In 2006 the organisation became part of the Terrence Higgins Trust, as its parent organisation PHACE Scotland completed a merger with the UK's longest established HIV charity, allowing THT Scotland to provide services in Greater Glasgow and Clyde, Argyll, Ayrshire Arran, Lanarkshire, Grampian and Highland NHS Scotland board areas.

== Activities ==
PHACE West provided a welfare rights service, Buddy Support Service and Night Owl crisis line, counselling, and condoms by post for people in rural areas. They ran the HAVEN, a drop in space at Ruchill Hospital. They also produced publications and websites on safer sex aimed at gay men, distributed condoms in LGBT venues, and ran the youth group Bi-G-Les for under-25s.
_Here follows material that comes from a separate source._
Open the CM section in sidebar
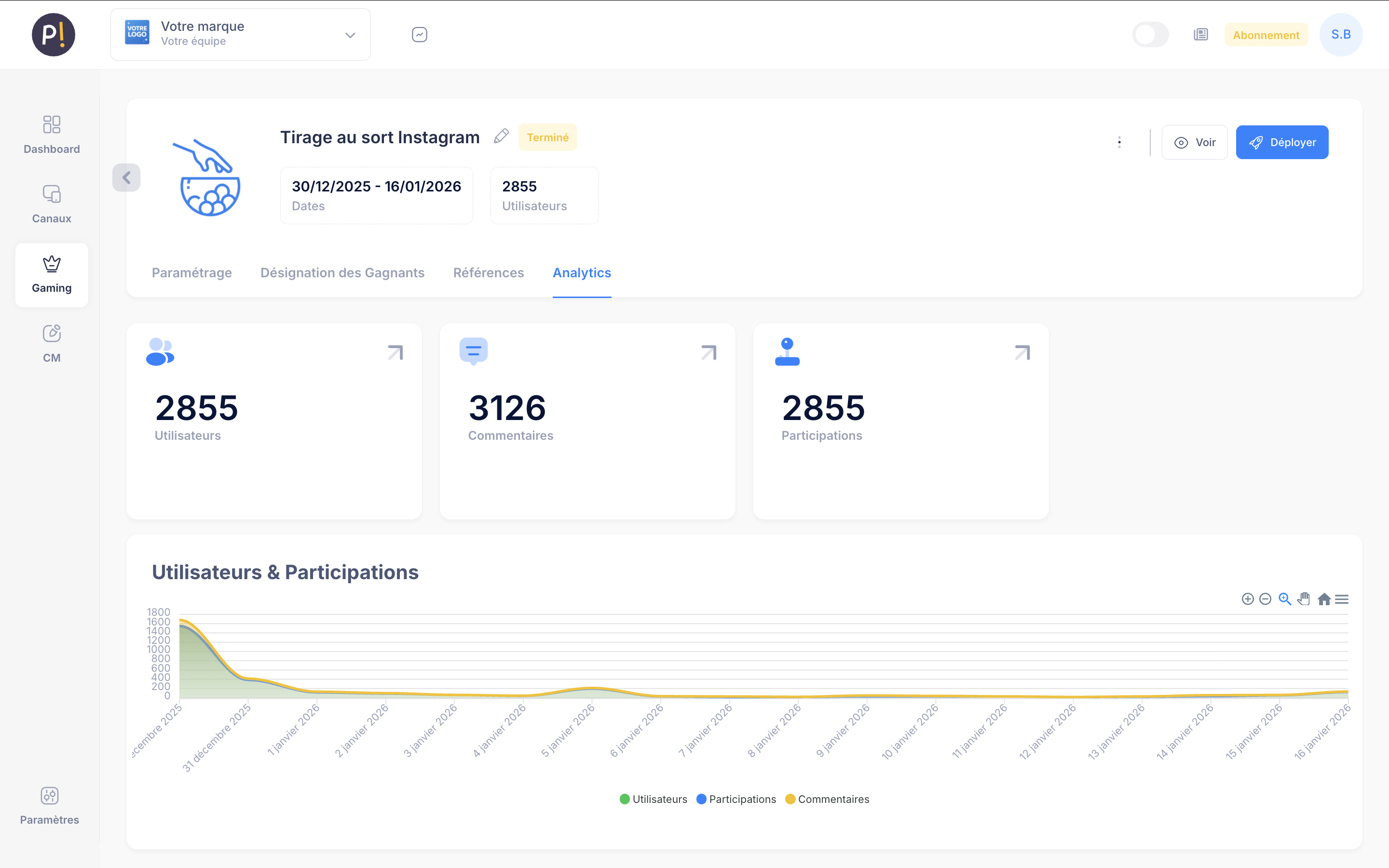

== Prosecution under Section 28 ==
In May 2000, Glasgow City Council halted funding to LGBT groups as local resident Sheena Strain (with the backing of the Christian Institute) took them to the Court of Session, objecting to her council tax being used for what she viewed as the promotion of homosexuality, in contravention of Section 28. In particular she objected to the funding of PHACE West for producing and distributing a safe sex guide 'Gay Sex Now', which she considered pornographic. The Christian Institute's publication "The Case for Keeping Section 28" (dating from January 2000) shows that PHACE West was one of a number of publicly funded organisations supporting LGBT people that they intended to target. In July of the same year, Mrs Sheen dropped the case, having reached agreement that the council would send a covering letter to grant recipients stating "You will not spend these monies for the purpose of promoting homosexuality nor shall they be used for the publication of any material which promotes homosexuality." The council had been intending to defend using the argument that PHACE West's principal activity was preventing the spread of HIV/AIDS, so was not promoting homosexuality. In the meantime the Scottish Parliament had passed the Ethical Standards in Public Life etc. (Scotland) Act 2000, which repealed the law. Subsequently, funding was restored to the LGBT organisations affected.